おれ「俺達は別にいかがわしいことをするわけじゃないんだ。この『休憩コース:3時間:6000円』を利用して休憩するだけだ」
ババア「フン、休憩するだけで6000円も払う馬鹿がいるかい。休憩したけりゃ100円マックに行きな」
おれ「そんな、そっちが『休憩コース』だなんて名付けておいて、建前も何もあったもんじゃない」
 俺がやりきれない怒りを感じていると何かまぶしくて、横を見るとのりしろさんが白く光り輝いていました。ほとんど目を開けていられない輝きでした。これは怒り、なのか……? しかしのりしろさんはほほ笑んでいます。
ババア「おぉ、おおぉ……」
 ババアは恐れおののいていました。
 けれど俺には恐怖はありませんでした。知人男性が突然発光し始めたのに怖さも驚きもなく、ただ疑問があるだけでした。どうやって光っているのだろう? 蛍光? どこかから励起光を受けて蛍光を発しているのか。でも特定の波長じゃなくてこんなに可視光を幅広く含んで白いなんて。だったら輻射? けれど普通の人体は赤外域しか出さないはずで、こんな白い可視光を出すには太陽に近い温度が必要なのだから、彼は、彼の表面は、6000度! しかも、ああ、このほほ笑み、全てを許して受け入れる愛、6000度の愛。

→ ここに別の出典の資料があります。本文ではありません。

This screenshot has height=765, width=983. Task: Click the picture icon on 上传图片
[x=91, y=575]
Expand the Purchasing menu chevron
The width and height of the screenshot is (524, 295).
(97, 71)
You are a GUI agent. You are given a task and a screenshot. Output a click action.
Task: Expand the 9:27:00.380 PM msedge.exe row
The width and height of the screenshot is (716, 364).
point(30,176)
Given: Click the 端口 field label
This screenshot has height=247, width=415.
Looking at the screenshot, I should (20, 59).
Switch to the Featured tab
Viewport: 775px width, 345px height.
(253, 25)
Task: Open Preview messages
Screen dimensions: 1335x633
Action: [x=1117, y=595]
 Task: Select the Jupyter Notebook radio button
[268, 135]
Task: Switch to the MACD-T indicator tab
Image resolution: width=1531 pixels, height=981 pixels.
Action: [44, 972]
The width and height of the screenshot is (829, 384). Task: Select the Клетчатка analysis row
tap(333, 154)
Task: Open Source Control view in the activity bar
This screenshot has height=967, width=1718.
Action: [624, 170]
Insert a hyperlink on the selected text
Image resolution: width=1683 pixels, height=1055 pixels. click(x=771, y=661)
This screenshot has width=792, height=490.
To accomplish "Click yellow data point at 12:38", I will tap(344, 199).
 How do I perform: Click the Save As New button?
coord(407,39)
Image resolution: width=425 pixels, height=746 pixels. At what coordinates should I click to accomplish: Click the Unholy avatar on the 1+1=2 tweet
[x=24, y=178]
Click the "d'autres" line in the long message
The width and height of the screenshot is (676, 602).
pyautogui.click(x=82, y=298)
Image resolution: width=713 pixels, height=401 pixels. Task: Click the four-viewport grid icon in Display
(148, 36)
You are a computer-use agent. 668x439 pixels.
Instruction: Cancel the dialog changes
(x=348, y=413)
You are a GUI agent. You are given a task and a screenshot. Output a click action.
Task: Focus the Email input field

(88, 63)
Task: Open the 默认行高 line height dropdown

 触れればはっきりするのに、触れてはならない、触れてはならないと声が鳴る。焼け死ぬのが怖いんじゃない。禁忌なんだ。人にやすやすと触れてはならない、物語がそう要求する倫理。
 そうして呆然と立ち尽くしていると、やがてのりしろさんはゆっくり発光するのをやめました。ババアはムキになって恐怖の裏返しの焦りや恥ずかしさを隠そうともせず怒り狂いました。
ババア「店の中で勝手に光って、許さない、絶対許さないよ、警察呼ぶからね」
おれ「もういいよ、行こう」
 俺はのりしろさんの手をとって駆け出しました。店を出て、街を走りながら、いま手を握ってることに気づきました。
 あったかい。あったかいなあ。人間って、あったかいんだ。当たり前のことにびっくりしてのりしろさんの顔を振り返ってみると、にっこりほほ笑んでくれました。
 それで一行目以外ぜんぶ嘘です。ほんとは、もっと、すごかったです。